Location map for Beech Bottom Dyke

The western tail of the dyke (marked running off to the left) is beside Batchwood Drive and has a pavement along its bottom.

The Dyke

Beech Bottom Dyke is a major ancient earth work to the north of St Albans.  It later formed the northern boundary of the historic area of commons called Bernards Heath.  This heath was also the main battlefield of the Second Battle of St Albans (1461, Wars of the Roses). The dyke is a Scheduled Ancient Monument (SAM) under the aegis of Historic England HE) and owned and managed by St Albans District Council (SADC). It is St Albans’ most undervalued and hidden heritage asset.  One reason is that so much about it is unknown.  There is no datable archaeology to help us with when it was built.

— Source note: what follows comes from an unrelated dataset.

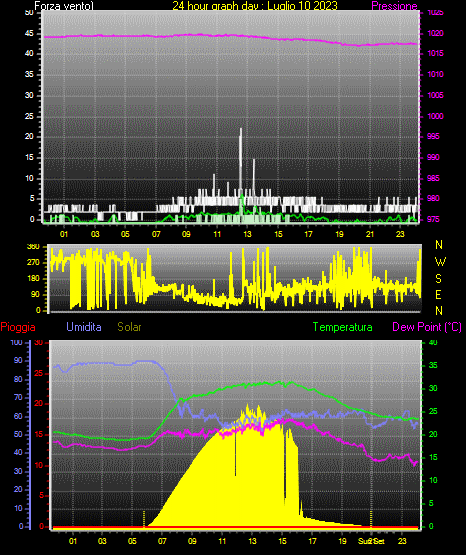Select the Pioggia legend label
The image size is (466, 555).
pos(18,327)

This guide presents speculations rather than answers about its origins and purpose – but visit it and make your own minds up.

As with almost everything else about the dyke, the origin of its name is uncertain.  There are two main theories but no hard evidence.  The first theory is that the “Beech” in its name may share its derivation with the nearby “Batchwood”, and the second is that it does commemorate the historic presence of beech trees there.

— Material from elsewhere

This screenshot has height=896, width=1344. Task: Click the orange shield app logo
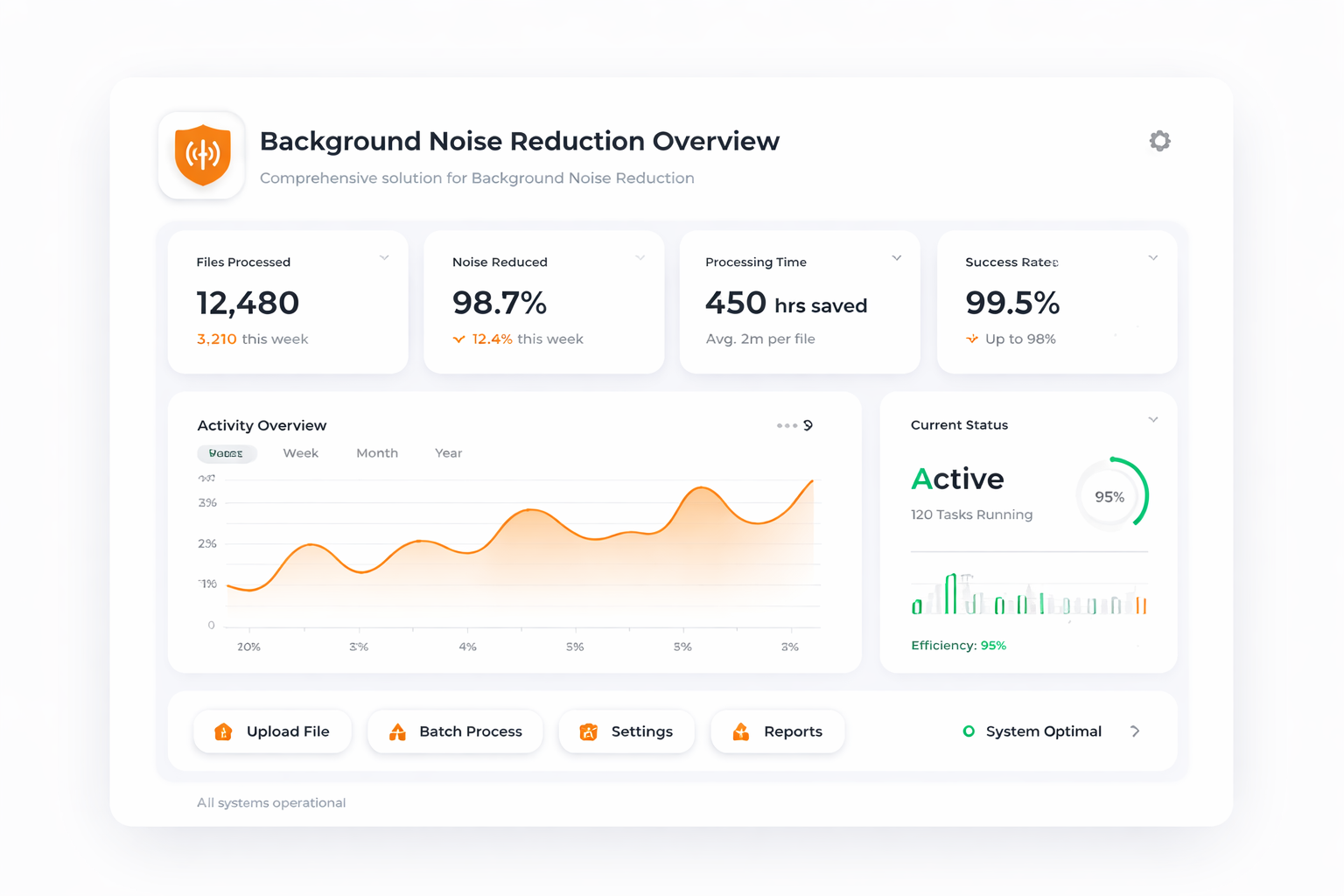tap(202, 155)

There were inconclusive archaeological investigations by Sir Mortimer Wheeler in the 1930s, but generally it has not produced any finds of interest.  Like so many such monuments it raises questions that cannot be fully answered.  This remains the case in the most recent comprehensive study of St Albans’ archaeology (Rosalind Niblett and Isobel Thompson, “Alban’s Buried Towns”, Oxbow Books, 2005) as well as on the Historic Environment Record. (See also the addendum below). There is far more speculation than fact attached to the dyke, and the theories are a lot more entertaining that the few current scientific certainties.

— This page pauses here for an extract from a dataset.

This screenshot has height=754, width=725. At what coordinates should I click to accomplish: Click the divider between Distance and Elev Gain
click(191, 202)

Conventional archaeological wisdom speculates that it was constructed in the period between the two Roman invasions of 54 BC and 43 AD.  The leading local tribe then was the Catuvellauni and the period would be consistent with it being commissioned by King Cunobelin (who comes down to us as Shakespeare’s Cymberlaine).   That said, there are suggestions that it is early as the Bronze Age and as late the early Roman period, when it may have been part of the defence works for Roman Verulamium.  The only real date we have is a Roman coin hoard found in it in 1932 showing that it must have been built by 120AD and site of the hoard filled in by then.

There are also rival theories as to whether it is a free-standing monument or part of a much larger Iron Age landscape between St Albans and Wheathampstead.  Was it left incomplete and meant to be joined up with the Devil’s Dyke in Wheathampstead?  This is a very appealing idea on the map, but there is no evidence either way and there are rival theories as to whether the two dykes were built at the same time or hundreds of years apart.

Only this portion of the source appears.